*Assignment*: What is needed here is a word-for-word copy of all the entries below.

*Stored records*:
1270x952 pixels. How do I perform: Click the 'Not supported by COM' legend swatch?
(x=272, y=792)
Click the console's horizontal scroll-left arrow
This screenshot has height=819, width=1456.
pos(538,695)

*Response*:
1270x952 pixels. How do I perform: Click the 'Not supported by COM' legend swatch?
(x=272, y=792)
Click the console's horizontal scroll-left arrow
This screenshot has height=819, width=1456.
pos(538,695)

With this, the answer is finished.